Hoy se acercan al Señor Jesús un grupo de personas que, quizá, piensan del mismo modo. Están escandalizados y cuentan al Señor que Pilato después de matar a algunos galileos que se alzaron contra él, mezcló su sangre con la de sus sacrificios. Esto era inadmisible dado que para los hebreos la sangre es el lugar donde reside la vida.
El Señor Jesús aprovecha la ocasión para llamar a conversión a todos y en particular a aquellos que le traían la noticia. «¿Pensáis, les dice, que esos galileos eran más pecadores que los demás galileos?» «Os digo que no; y si nos os convertís, todos pereceréis del mismo modo».
También a nosotros nos invita a conversión el Señor. Él conoce, mejor que nosotros, lo que hay dentro nuestro corazón. Sabe con qué facilidad juzgamos a los demás. En muchas ocasiones estamos convencidos de que tenemos la razón, y nos tomamos la libertad de juzgar a los demás sólo por las apariencias. El Señor nos alerta para que no caigamos en el pecado del juicio. Un pecado al que, con demasiada frecuencia, no damos la importancia que tiene. Santiago nos dice en su carta: «No habléis mal unos de otros, hermanos. El que habla mal de un hermano o juzga a su hermano, habla mal de la Ley y juzga a la Ley; y si juzgas a la Ley, ya no eres un cumplidor de la Ley, sino un juez… ¿quién eres tú para juzgar a tu hermano».

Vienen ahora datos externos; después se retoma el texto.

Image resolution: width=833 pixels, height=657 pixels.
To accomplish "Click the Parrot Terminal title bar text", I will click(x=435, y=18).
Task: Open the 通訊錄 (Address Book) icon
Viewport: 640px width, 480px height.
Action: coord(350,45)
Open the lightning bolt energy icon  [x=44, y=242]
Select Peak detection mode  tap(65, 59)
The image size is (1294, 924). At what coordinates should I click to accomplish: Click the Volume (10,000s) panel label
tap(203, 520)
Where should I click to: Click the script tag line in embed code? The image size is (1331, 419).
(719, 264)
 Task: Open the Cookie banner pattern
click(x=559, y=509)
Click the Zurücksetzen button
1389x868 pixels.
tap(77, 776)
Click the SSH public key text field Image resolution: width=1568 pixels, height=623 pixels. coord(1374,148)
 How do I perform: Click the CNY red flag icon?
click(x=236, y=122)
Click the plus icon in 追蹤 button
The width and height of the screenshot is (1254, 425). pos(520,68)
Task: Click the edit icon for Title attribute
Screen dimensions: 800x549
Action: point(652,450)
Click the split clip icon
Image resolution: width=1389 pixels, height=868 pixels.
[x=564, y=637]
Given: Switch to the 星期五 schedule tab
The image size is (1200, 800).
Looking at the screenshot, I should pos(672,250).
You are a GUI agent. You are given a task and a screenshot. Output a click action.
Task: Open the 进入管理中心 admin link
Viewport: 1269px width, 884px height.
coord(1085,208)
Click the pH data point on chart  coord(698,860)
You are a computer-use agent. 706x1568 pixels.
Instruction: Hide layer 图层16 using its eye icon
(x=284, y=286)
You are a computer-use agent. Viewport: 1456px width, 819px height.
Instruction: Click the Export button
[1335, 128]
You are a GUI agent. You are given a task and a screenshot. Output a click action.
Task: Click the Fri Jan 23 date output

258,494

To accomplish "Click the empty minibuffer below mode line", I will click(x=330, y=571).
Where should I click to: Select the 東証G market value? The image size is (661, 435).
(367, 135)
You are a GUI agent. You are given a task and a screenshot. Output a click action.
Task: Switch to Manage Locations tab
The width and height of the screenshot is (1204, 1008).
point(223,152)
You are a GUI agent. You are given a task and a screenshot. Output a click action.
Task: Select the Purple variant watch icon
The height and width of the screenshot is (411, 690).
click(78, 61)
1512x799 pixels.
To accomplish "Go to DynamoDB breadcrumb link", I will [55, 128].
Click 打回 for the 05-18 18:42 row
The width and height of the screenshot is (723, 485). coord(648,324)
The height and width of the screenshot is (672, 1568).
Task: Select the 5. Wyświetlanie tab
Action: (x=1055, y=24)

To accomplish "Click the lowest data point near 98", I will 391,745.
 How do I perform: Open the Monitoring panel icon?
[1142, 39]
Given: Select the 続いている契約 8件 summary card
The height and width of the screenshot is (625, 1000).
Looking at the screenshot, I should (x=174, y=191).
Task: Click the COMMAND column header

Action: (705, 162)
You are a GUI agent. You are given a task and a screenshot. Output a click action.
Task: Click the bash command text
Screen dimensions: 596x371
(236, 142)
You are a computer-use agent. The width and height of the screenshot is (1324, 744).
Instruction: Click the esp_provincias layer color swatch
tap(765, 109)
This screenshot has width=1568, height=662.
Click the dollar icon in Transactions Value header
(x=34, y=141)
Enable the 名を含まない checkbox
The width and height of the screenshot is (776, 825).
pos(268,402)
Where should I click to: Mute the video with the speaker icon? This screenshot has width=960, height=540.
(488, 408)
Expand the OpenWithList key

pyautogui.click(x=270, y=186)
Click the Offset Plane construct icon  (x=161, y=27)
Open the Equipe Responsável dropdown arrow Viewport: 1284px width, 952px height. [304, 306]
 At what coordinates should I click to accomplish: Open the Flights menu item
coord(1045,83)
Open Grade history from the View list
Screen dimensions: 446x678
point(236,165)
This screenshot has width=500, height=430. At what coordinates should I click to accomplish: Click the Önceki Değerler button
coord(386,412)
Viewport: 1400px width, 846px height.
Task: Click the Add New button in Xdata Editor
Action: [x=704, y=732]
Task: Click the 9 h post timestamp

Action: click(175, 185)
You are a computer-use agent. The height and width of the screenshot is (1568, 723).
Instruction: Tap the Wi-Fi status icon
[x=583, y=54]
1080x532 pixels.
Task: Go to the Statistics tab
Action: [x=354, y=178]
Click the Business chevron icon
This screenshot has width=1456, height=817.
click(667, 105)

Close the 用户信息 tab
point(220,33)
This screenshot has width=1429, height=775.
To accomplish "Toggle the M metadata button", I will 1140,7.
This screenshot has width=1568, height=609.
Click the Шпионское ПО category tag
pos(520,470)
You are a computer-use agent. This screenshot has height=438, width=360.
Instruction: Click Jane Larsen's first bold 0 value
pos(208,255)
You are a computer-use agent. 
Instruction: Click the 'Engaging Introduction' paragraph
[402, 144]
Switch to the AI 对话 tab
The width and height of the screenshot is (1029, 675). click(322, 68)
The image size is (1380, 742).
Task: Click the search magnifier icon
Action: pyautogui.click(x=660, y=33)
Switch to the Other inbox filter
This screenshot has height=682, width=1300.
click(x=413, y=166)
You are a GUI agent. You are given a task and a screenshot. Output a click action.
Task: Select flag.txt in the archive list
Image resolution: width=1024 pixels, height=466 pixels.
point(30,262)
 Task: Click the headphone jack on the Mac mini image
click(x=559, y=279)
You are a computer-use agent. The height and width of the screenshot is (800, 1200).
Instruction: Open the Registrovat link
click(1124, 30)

Estamos en Cuaresma, un tiempo especial de conversión. Por tanto, es necesario ser conscientes de este pecado y moderar no sólo nuestra lengua, sino también nuestros pensamientos. No hay que juzgar en ningún modo al otro, aunque sea evidente que obra mal. Tener presentes nuestras deficiencias y ponernos en su lugar, nos ayudará a no caer en este pecado. No olvidemos las palabras del Señor: «No juzguéis y no seréis juzgados».
El Señor nos pone una parábola para ayudarnos a ver cuál es nuestra situación en esta vida. Nos habla de un propietario que posee una viña con una higuera, y que lleva tres años buscando fruto en ella sin encontrarlo. Cansado dice al viñador: «Córtala. ¿Para qué va a ocupar terreno en balde? Pero el viñador le responde: Señor, déjala todavía este año; yo cavaré alrededor y le echaré estiércol, a ver si da fruto. Si no, el año que viene la cortarás».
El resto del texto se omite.